§ **CONSIGNE ÉCRITE A**
Dans les enregistrements, recopiez les lignes allant de celle qui contient « I will pos(521,169). » jusqu'à la fin des enregistrements en substituant « export » à « import », sans rien modifier d'autre.

§ **TEXTE DE LA PAGE**

******************************

La cour d’appel de Poitiers a confirmé hier la culpabilité de quatre
des cinq jeunes interpellés après les débordements du 10 octobre.
Seuls Jean-Salvy Compte et Samuel Bastard, ici avec M Simone Brunet, sont venus écouter la lecture du délibéré hier matin. A ce moment-là, tous deux espèrent encore leur relaxe.
(Photo Patrick Lavaud)
C ‘est… Ça fait… Le souffle court, coupé. Sa voix tremble un peu. « Ça fait lourd quand même. » Samuel Bastard vient d’entendre la cour confirmer sa culpabilité. Les juges considèrent qu’il a bel et bien lancé une pierre sur la voiture d’un policier, lors des débordements qui ont secoué Poitiers le 10 octobre 2009. « Samuel le Rouge » a eu beau plaider son innocence, répéter qu’il est pacifiste, que jamais il n’aurait fait ça, rien n’y a fait. Coupable. Les juges lui ont juste accordé le privilège de l’insertion sociale (des parents aimants, un job pour payer ses études de géo) pour réformer la peine: six mois avec sursis au lieu des six mois dont un ferme qui lui a valu quinze jours derrière les barreaux de Vivonne en octobre. « Ouais, c’est lourd », souffle le rouquin qui espérait sa relaxe.
« On s’y attendait un peu »

******************************

§ **CONSIGNE ÉCRITE B**
Pour chaque affirmation, dites par oui ou non si elle est conforme au texte de la page et citez mot pour mot le passage qui tranche : (i) la cour d'appel de Poitiers a confirmé la culpabilité des cinq jeunes interpellés ; (ii) Samuel Bastard a passé quinze jours derrière les barreaux de Vivonne en octobre ; (iii) sa peine devient six mois avec sursis.

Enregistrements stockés
******************************

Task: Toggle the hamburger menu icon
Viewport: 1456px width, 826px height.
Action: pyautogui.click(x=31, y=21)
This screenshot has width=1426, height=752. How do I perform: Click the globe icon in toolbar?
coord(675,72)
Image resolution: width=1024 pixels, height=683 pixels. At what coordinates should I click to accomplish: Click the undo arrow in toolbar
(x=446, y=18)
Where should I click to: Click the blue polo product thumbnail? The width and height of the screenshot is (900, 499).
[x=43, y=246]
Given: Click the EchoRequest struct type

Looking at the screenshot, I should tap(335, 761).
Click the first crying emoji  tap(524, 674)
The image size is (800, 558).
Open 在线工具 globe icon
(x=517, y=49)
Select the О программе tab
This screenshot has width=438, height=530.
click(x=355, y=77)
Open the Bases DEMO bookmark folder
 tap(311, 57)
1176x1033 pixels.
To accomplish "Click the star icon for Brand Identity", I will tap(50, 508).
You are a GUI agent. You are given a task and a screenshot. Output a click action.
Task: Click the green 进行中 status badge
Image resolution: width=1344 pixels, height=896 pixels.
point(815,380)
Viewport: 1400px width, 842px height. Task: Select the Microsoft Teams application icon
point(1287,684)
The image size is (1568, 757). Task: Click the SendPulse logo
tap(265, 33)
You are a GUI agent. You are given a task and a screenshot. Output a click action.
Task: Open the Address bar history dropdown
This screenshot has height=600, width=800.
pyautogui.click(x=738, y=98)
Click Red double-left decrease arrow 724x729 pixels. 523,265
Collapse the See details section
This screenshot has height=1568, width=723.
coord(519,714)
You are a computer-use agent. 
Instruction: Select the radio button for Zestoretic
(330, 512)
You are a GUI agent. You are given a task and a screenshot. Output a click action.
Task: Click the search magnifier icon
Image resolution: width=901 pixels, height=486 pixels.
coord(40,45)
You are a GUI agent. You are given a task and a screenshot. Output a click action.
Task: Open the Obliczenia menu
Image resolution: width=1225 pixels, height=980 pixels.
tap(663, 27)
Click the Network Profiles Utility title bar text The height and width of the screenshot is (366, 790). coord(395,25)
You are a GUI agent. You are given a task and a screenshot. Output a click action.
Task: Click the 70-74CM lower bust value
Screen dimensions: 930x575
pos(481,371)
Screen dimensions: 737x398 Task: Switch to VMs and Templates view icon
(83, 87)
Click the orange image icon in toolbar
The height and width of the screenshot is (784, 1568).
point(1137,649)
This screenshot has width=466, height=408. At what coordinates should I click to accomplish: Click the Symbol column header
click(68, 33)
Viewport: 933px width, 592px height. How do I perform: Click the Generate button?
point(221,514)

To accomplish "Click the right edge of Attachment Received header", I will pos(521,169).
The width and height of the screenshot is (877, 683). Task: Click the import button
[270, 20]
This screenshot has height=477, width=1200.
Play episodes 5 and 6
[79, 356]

******************************

§ **RÉPONSE ÉCRITE A**
To accomplish "Click the right edge of Attachment Received header", I will pos(521,169).
The width and height of the screenshot is (877, 683). Task: Click the export button
[270, 20]
This screenshot has height=477, width=1200.
Play episodes 5 and 6
[79, 356]

§ **RÉPONSE ÉCRITE B**
(i) Non : « a confirmé hier la culpabilité de quatre des cinq jeunes interpellés ».
(ii) Oui : « qui lui a valu quinze jours derrière les barreaux de Vivonne en octobre ».
(iii) Oui : « six mois avec sursis au lieu des six mois dont un ferme ».